- PROBLEM TO SOLVE: There is one span to output from the data below: the lines starting at the line with "Task: Open Cookieの設定 in the footer" and ending at the line with "Given: Click The Action Network wordmark text". Output it exactly, ends included, nothing more.
^^^^^^^^
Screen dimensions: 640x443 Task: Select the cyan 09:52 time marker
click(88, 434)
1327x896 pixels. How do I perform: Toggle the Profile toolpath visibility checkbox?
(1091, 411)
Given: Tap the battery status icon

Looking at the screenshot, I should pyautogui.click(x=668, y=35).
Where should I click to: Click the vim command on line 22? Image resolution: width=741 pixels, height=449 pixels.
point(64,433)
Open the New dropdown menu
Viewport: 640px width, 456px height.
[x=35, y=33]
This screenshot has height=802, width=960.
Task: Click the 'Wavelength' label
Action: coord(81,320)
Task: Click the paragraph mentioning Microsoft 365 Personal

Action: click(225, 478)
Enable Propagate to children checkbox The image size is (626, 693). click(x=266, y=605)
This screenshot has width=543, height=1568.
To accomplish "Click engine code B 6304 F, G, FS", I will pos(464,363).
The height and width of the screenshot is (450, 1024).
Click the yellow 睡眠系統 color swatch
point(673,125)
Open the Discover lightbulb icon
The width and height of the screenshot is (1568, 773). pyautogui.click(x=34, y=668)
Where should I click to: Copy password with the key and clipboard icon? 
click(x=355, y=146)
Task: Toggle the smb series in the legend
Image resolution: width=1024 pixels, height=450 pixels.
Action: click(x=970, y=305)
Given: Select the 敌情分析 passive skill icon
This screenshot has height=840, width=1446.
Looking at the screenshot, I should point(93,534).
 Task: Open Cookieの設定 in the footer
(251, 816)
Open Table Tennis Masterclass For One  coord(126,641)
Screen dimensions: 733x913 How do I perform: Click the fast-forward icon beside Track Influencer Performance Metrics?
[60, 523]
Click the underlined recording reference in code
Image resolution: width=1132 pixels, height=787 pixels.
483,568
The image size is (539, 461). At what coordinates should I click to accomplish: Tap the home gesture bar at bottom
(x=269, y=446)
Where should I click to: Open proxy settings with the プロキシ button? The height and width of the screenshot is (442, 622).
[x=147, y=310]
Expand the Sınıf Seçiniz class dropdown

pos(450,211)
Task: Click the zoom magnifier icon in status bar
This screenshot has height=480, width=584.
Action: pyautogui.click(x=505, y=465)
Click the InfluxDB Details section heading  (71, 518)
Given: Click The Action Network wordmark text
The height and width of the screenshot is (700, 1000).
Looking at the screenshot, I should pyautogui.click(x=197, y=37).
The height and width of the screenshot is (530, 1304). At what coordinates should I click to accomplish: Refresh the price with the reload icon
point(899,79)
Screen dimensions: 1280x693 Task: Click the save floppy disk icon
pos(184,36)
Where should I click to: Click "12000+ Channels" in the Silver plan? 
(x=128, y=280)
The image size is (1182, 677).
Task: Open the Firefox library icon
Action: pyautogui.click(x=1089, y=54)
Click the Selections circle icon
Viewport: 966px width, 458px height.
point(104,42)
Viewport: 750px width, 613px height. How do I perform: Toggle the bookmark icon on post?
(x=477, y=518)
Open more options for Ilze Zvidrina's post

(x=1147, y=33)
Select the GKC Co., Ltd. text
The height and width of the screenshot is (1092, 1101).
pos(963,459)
^^^^^^^^
- WRITTEN ANSWER:
 Task: Open Cookieの設定 in the footer
(251, 816)
Open Table Tennis Masterclass For One  coord(126,641)
Screen dimensions: 733x913 How do I perform: Click the fast-forward icon beside Track Influencer Performance Metrics?
[60, 523]
Click the underlined recording reference in code
Image resolution: width=1132 pixels, height=787 pixels.
483,568
The image size is (539, 461). At what coordinates should I click to accomplish: Tap the home gesture bar at bottom
(x=269, y=446)
Where should I click to: Open proxy settings with the プロキシ button? The height and width of the screenshot is (442, 622).
[x=147, y=310]
Expand the Sınıf Seçiniz class dropdown

pos(450,211)
Task: Click the zoom magnifier icon in status bar
This screenshot has height=480, width=584.
Action: pyautogui.click(x=505, y=465)
Click the InfluxDB Details section heading  (71, 518)
Given: Click The Action Network wordmark text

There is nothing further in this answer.